> _About this exercise_: Reproduce word for word every line of the entries below, from the line containing "Task: Click the Point Color heading" through the final line, and nothing else.
----- Material shown
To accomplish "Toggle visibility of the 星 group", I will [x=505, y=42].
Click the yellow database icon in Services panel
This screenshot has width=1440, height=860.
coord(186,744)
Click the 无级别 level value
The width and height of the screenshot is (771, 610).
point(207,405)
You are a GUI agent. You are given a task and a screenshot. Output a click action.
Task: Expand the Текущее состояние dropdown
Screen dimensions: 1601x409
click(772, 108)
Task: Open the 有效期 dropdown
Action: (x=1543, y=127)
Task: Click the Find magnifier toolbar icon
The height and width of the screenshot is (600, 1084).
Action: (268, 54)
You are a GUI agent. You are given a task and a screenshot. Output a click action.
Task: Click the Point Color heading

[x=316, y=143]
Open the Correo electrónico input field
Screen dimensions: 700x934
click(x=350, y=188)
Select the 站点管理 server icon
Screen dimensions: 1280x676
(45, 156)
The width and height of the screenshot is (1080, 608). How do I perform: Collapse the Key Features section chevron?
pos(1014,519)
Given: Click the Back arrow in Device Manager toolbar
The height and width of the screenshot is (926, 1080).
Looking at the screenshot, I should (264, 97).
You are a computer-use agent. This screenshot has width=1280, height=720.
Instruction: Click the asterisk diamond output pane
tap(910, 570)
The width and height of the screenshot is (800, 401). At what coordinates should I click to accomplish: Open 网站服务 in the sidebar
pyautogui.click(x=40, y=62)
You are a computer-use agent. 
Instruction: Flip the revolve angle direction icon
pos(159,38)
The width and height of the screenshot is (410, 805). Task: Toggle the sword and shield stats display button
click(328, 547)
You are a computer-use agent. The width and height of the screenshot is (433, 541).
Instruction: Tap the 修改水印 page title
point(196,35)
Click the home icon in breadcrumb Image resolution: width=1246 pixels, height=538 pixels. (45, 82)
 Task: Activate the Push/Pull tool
----------
> _Solution to this exercise_:
Task: Click the Point Color heading

[x=316, y=143]
Open the Correo electrónico input field
Screen dimensions: 700x934
click(x=350, y=188)
Select the 站点管理 server icon
Screen dimensions: 1280x676
(45, 156)
The width and height of the screenshot is (1080, 608). How do I perform: Collapse the Key Features section chevron?
pos(1014,519)
Given: Click the Back arrow in Device Manager toolbar
The height and width of the screenshot is (926, 1080).
Looking at the screenshot, I should (264, 97).
You are a computer-use agent. This screenshot has width=1280, height=720.
Instruction: Click the asterisk diamond output pane
tap(910, 570)
The width and height of the screenshot is (800, 401). At what coordinates should I click to accomplish: Open 网站服务 in the sidebar
pyautogui.click(x=40, y=62)
You are a computer-use agent. 
Instruction: Flip the revolve angle direction icon
pos(159,38)
The width and height of the screenshot is (410, 805). Task: Toggle the sword and shield stats display button
click(328, 547)
You are a computer-use agent. The width and height of the screenshot is (433, 541).
Instruction: Tap the 修改水印 page title
point(196,35)
Click the home icon in breadcrumb Image resolution: width=1246 pixels, height=538 pixels. (45, 82)
 Task: Activate the Push/Pull tool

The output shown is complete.